▶ EXERCISE INSTRUCTIONS
Quote the records exactly, starting at the first line and stopping after the line with "Given: Select the Scrap Companies tab"; skip the pictures.

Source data

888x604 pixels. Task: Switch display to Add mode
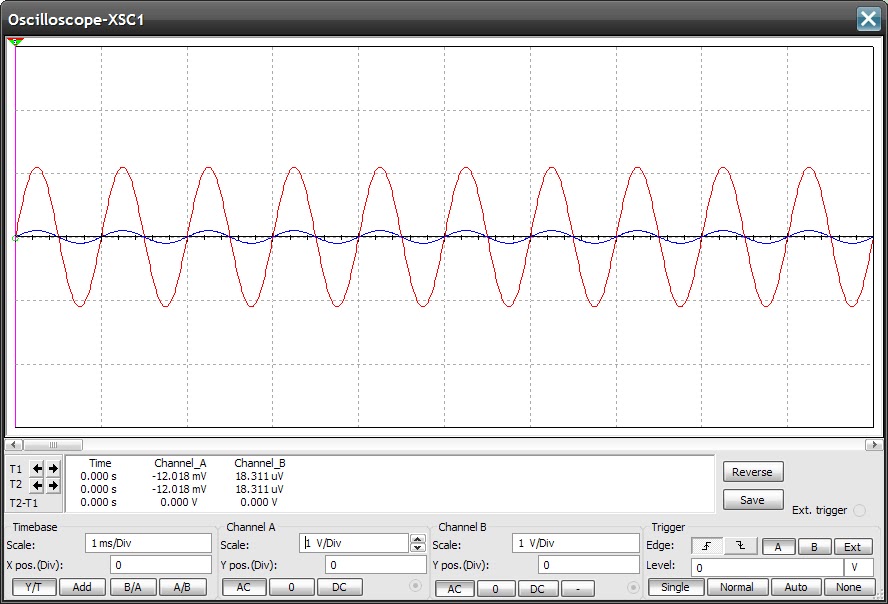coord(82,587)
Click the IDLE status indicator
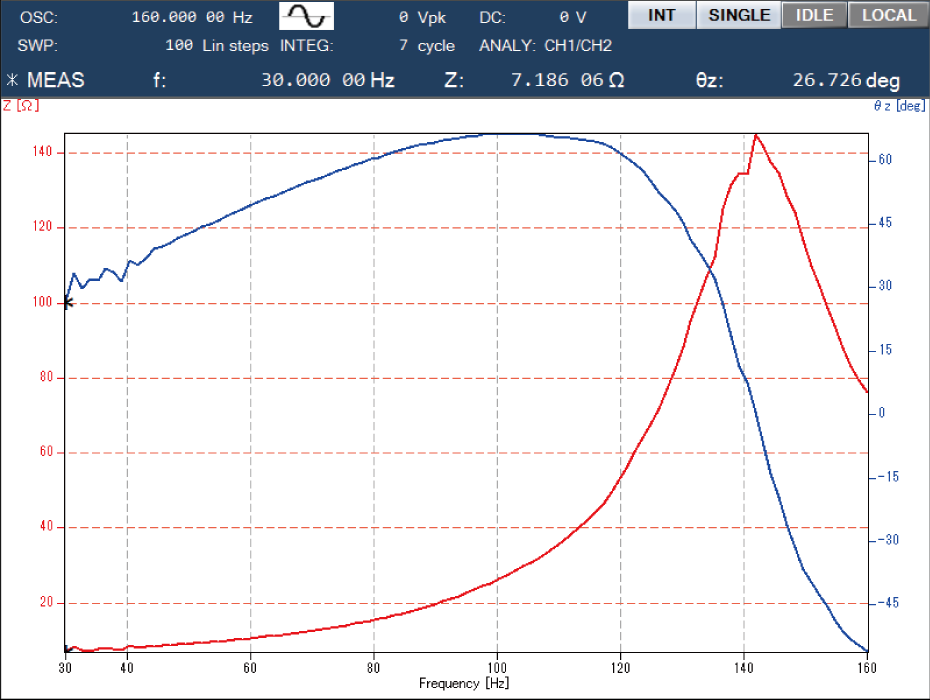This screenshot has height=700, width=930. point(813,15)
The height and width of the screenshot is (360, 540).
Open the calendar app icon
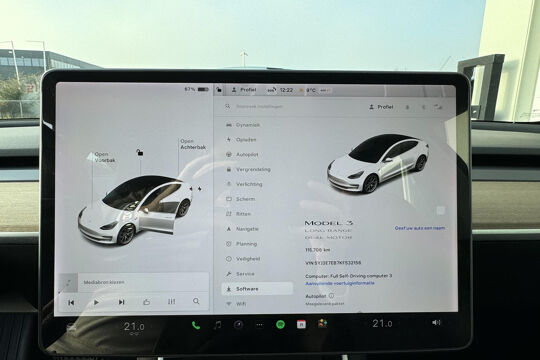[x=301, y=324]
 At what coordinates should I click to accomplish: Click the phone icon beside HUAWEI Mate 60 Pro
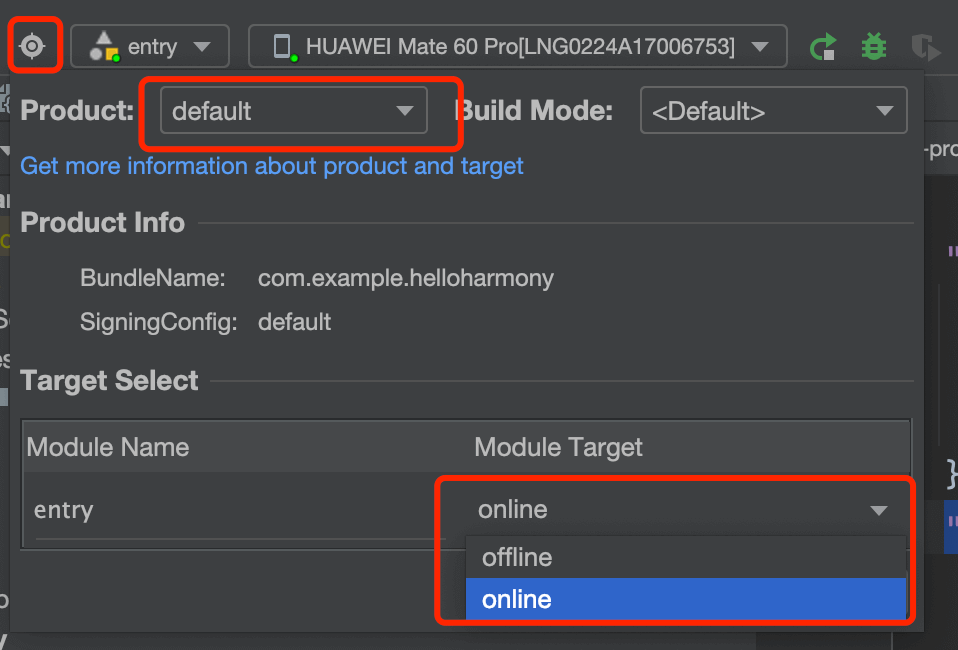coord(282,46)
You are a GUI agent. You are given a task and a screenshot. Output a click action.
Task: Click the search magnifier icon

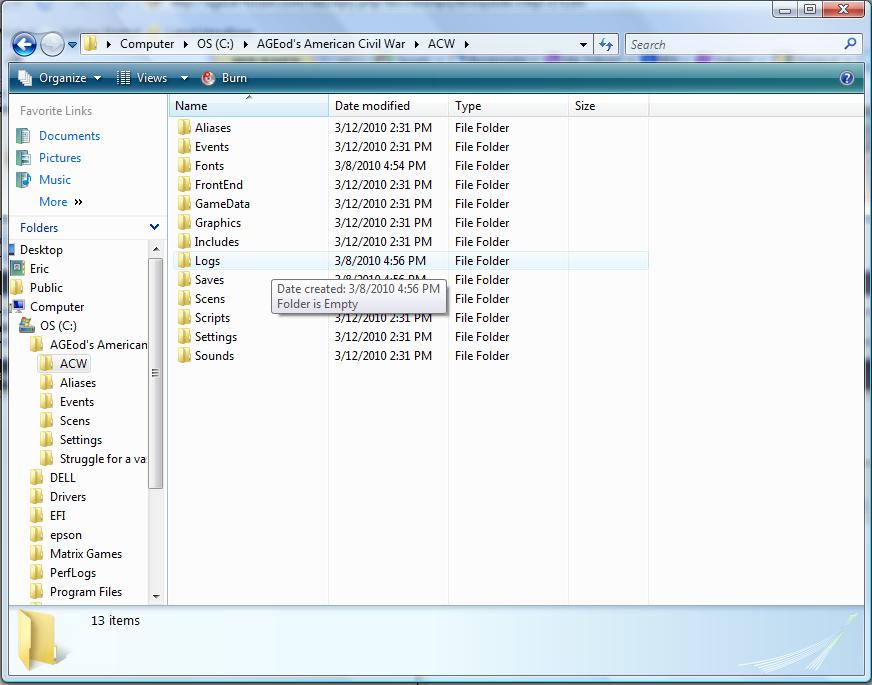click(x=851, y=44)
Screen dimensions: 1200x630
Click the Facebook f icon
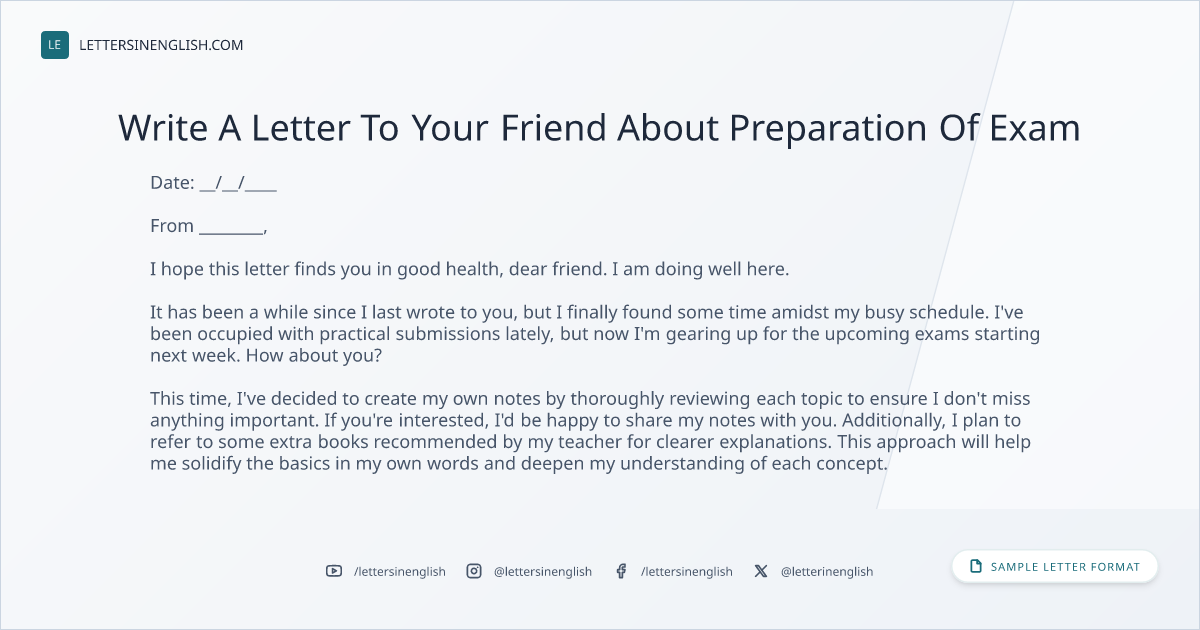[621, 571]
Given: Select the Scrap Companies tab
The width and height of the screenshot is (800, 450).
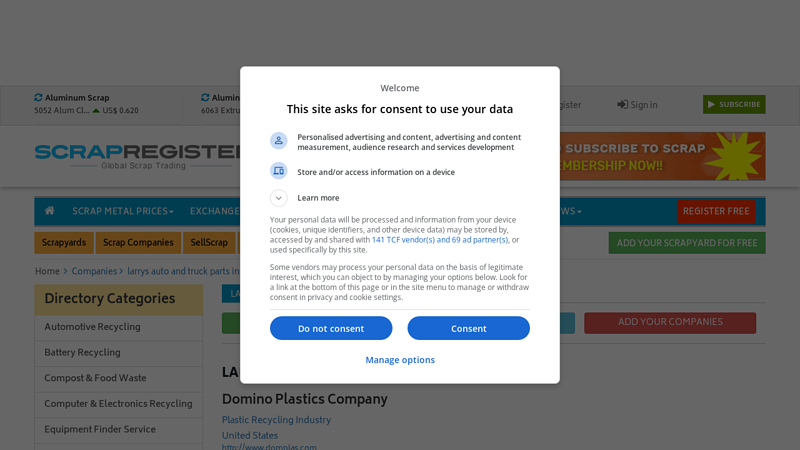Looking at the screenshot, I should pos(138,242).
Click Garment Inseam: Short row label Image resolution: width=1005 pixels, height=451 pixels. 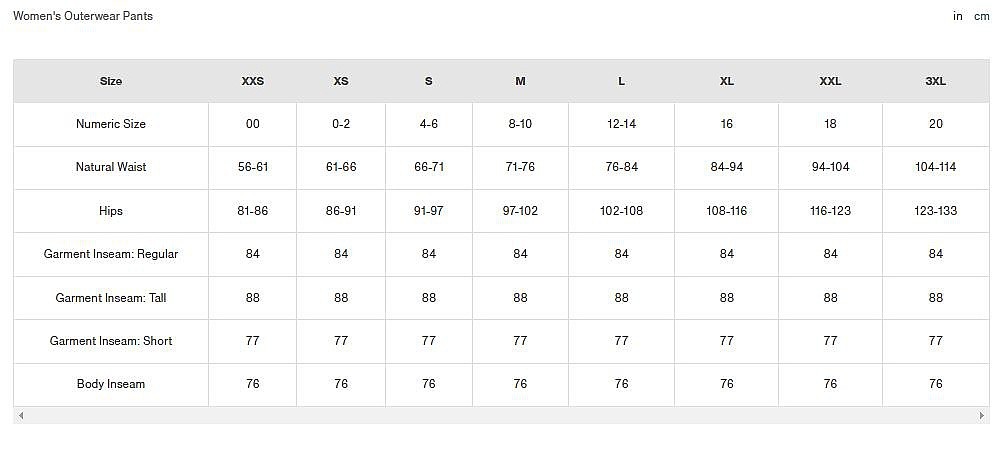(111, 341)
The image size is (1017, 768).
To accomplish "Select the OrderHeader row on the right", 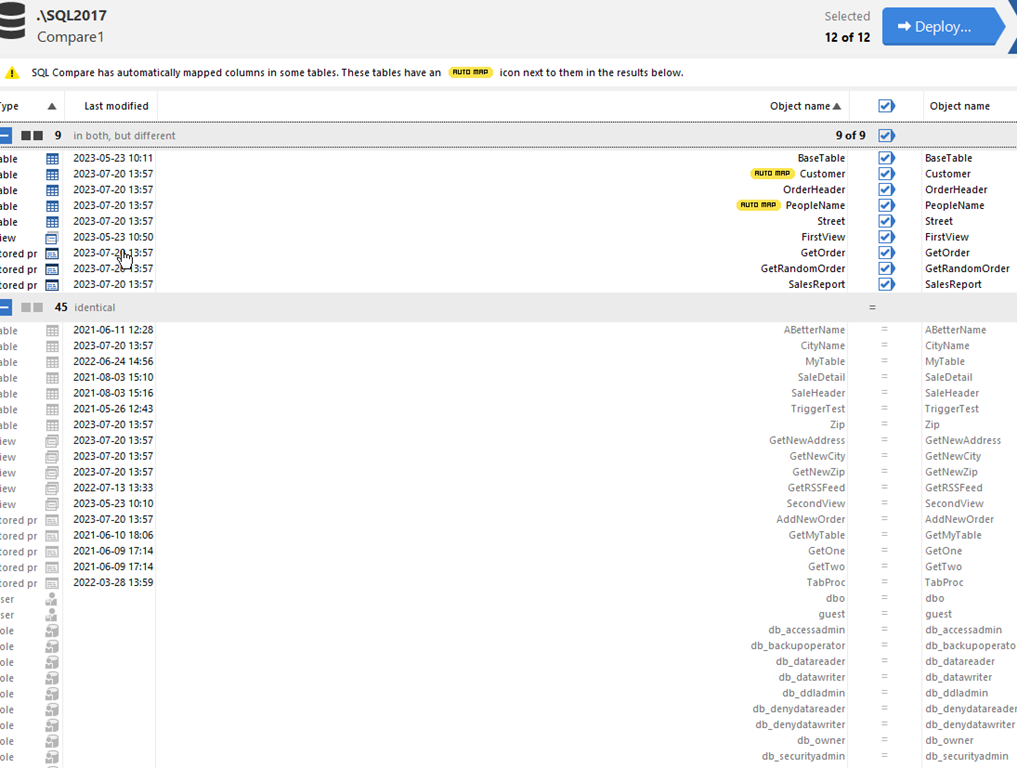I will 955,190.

▶ TASK RESULT
888x604 pixels. Task: Switch display to Add mode
coord(82,587)
Click the IDLE status indicator
This screenshot has height=700, width=930. point(813,15)
The height and width of the screenshot is (360, 540).
Open the calendar app icon
[x=301, y=324]
 At what coordinates should I click to accomplish: Click the phone icon beside HUAWEI Mate 60 Pro
coord(282,46)
You are a GUI agent. You are given a task and a screenshot. Output a click action.
Task: Click the search magnifier icon

click(x=851, y=44)
Screen dimensions: 1200x630
Click the Facebook f icon
[621, 571]
Given: Select the Scrap Companies tab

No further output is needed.